# WORK TO BE COMPLETED:
Begin at the line that holds "This screenshot has width=1110, height=622." and copy each line exactly until the data below ends, including that last line but no pictures.
BEGIN
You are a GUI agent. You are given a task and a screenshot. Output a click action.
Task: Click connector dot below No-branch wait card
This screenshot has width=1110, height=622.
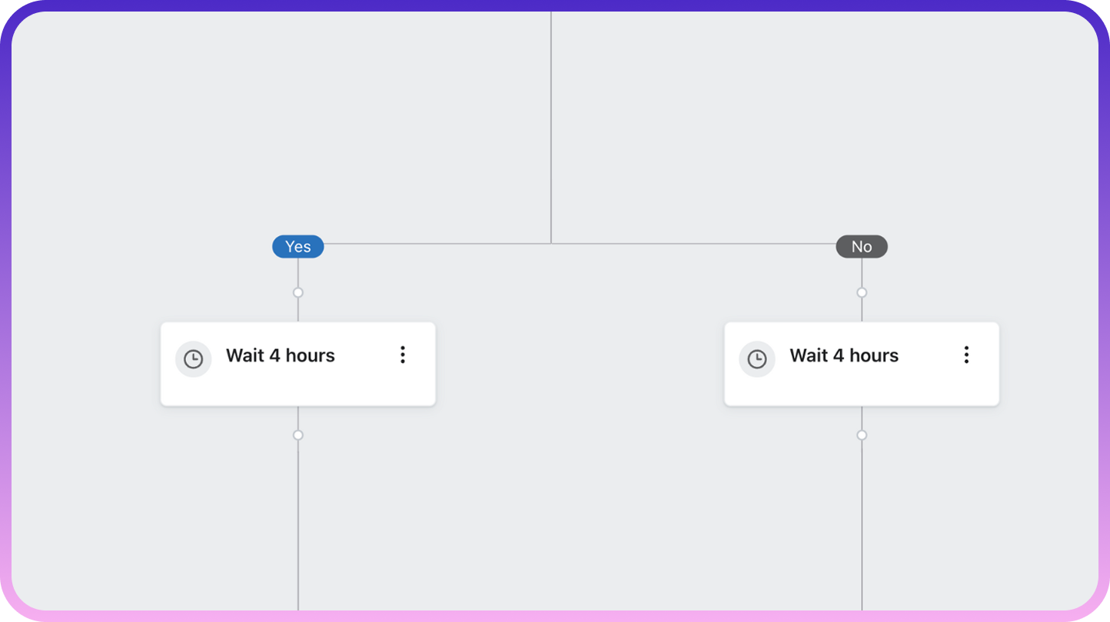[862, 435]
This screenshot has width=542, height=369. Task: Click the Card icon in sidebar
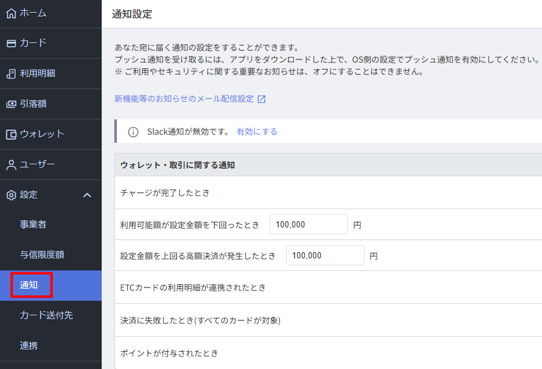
END
# EXERCISE SOLUTION:
This screenshot has width=1110, height=622.
[862, 435]
This screenshot has width=542, height=369. Task: Click the Card icon in sidebar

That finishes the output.